Experience Overrated
Dana messages me occasionally with a show she swears will change my life. Her taste is genuinely scary—ignore one of her recommendations and you fall out of touch with what’s actually happening in culture. So when she texted about Sex Education, I didn’t protest.
Otis Milburn, awkward and inexperienced, lives with his mom, who’s a sex therapist. Years of absorbing her books, videos, and relentlessly direct conversations have made him an accidental expert. When his private life leaks at school, Otis sees an opportunity—he could turn this weird knowledge into actual social capital. He and Maeve, sharp and deliberately strange, start an underground advice practice for the sexual problems plaguing their classmates. Analyzing everyone else’s dysfunction, Otis starts to realize he might actually need help too.

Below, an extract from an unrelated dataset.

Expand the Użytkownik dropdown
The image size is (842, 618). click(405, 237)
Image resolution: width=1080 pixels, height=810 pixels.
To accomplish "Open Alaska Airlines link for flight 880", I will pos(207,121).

It’s the kind of Netflix show that lands on the sympathetic side—likable characters, reasonable stories, gentle mirrors held up to the world. First love, coming out, masturbation, a whisper of Oedipal texture. It won’t reshape culture the way American Pie supposedly did. Nothing quite reaches the flute in the pussy
level of alchemy, the kind of reference that lasts twenty years. But for anyone fumbling through inexperience or trying to get past it, there’s something solid about watching other people navigate the same confused mess.
You don’t always need something that promises to change your life. Sometimes you just want to be entertained, to think about sex and desire and what wanting feels like, without it demanding profundity. Sex Education is that. You pick things up. Maybe a technique, maybe just permission to wonder what you actually want. Dana was right. Usually is.